*Zur Aufgabe*:
Entscheiden Sie, ob die drei Aussagen mit dem untersuchten Text übereinstimmen, und antworten Sie jeweils mit Ja oder Nein samt den ausschlaggebenden Worten des Textes als wörtlichem Zitat.
1. Der durchschnittliche Produktivitätszuwachs lag in den letzten 10 Jahren bei knapp 3%.
2. Die Anwesenden im Arbeitskreis bewerteten es negativ, dass die IG-Metall in die Offensive gegangen ist.
3. Die Regelungen zur Übernahme ausgelernter Azubis werden in Metall und ÖD derzeit ausgeweitet.

Es wird davon ausgegangen, daß die „Produktivitätskomponente für die Schaffung neuer Arbeitsplätze ausgegeben werden soll.“ Der durchschnittliche Produktivitätszuwachs habe in den letzten 10 Jahren bei knapp 3% gelegen. Bei ca. 3,8 Mio. Beschäftigten ergeben 3% 115.000 Arbeitsplätze pro Jahr.

Die Reaktion bei den Anwesenden im Arbeitskreis: Positiv ist ja, daß die IG-Metall in die Offensive gegangen ist, aber wer soll wie kontrollieren, ob Arbeitsplätze geschaffen werden. Nach den Erfahrungen in den Betrieben mit Personalabbau und Betriebsschließungen fehlt die Vorstellungskraft, woher das kommen soll. Die bestehenden Regelungen zur Übernahme von ausgelernten Azubis würden in Metall und ÖD gerade wieder abgeschafft.

*Bereitgestellte Daten*:
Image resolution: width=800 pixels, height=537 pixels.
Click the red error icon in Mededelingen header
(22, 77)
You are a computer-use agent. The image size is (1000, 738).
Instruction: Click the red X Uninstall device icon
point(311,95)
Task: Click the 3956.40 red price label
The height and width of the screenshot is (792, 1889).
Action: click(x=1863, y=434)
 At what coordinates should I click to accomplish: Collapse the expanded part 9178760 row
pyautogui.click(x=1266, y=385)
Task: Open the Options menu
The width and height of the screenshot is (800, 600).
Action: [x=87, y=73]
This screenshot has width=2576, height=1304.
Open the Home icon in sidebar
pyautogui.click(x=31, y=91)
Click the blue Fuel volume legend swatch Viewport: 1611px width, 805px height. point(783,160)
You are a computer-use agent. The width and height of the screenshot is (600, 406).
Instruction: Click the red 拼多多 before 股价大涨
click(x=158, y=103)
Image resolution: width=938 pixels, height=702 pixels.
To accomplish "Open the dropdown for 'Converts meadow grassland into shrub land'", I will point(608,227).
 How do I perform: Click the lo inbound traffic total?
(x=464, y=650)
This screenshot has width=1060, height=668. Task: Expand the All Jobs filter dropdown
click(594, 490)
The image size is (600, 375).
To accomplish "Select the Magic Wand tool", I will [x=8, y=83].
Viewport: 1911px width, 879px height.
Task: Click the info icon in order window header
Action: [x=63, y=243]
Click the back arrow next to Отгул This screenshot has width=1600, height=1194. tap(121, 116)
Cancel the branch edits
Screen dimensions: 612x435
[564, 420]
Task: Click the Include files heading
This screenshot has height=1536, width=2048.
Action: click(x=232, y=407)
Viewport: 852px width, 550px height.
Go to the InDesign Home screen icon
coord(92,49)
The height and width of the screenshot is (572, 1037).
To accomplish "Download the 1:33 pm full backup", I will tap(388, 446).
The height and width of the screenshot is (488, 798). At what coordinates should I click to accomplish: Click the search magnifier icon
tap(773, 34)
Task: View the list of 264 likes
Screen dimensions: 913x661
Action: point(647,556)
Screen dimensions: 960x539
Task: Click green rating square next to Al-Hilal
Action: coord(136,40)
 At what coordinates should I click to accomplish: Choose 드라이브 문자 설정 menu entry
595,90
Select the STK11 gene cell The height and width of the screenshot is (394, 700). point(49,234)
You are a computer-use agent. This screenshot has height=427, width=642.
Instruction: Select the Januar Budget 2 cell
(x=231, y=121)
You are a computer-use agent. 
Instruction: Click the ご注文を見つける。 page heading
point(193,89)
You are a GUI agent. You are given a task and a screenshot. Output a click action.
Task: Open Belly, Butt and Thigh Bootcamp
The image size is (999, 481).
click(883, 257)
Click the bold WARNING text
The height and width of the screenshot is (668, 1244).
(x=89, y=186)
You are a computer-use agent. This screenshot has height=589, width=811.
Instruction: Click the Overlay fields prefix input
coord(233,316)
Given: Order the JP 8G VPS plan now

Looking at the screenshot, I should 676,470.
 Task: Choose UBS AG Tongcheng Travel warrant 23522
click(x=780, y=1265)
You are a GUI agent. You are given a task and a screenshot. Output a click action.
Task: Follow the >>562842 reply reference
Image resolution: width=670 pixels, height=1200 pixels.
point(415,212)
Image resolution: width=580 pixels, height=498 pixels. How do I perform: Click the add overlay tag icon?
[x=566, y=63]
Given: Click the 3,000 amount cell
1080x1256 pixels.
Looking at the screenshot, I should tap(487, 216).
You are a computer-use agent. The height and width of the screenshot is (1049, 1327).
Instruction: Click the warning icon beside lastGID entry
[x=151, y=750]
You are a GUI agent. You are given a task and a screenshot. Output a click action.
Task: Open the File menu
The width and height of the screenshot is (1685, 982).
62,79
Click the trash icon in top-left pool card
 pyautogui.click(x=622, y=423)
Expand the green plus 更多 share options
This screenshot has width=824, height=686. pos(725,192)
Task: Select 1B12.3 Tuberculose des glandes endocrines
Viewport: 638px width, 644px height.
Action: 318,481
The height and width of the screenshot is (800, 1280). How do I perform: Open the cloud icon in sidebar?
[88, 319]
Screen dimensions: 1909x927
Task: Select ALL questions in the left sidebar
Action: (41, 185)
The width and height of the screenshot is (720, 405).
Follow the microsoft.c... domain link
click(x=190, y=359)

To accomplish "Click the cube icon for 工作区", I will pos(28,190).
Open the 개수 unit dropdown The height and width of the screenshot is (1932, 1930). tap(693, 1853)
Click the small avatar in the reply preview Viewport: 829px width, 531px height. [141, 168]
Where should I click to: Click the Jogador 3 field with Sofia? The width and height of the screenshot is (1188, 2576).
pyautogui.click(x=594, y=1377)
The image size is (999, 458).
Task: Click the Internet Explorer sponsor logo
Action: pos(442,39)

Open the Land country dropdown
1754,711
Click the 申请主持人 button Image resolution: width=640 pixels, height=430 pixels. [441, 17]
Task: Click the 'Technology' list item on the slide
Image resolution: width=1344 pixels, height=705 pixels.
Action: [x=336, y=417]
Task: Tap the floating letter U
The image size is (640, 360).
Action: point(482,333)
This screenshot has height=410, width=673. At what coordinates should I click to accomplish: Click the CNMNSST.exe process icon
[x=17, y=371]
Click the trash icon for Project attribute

*Antwortfeld*:
1. Ja: „Der durchschnittliche Produktivitätszuwachs habe in den letzten 10 Jahren bei knapp 3% gelegen.“
2. Nein: „Positiv ist ja, daß die IG-Metall in die Offensive gegangen ist“
3. Nein: „würden in Metall und ÖD gerade wieder abgeschafft“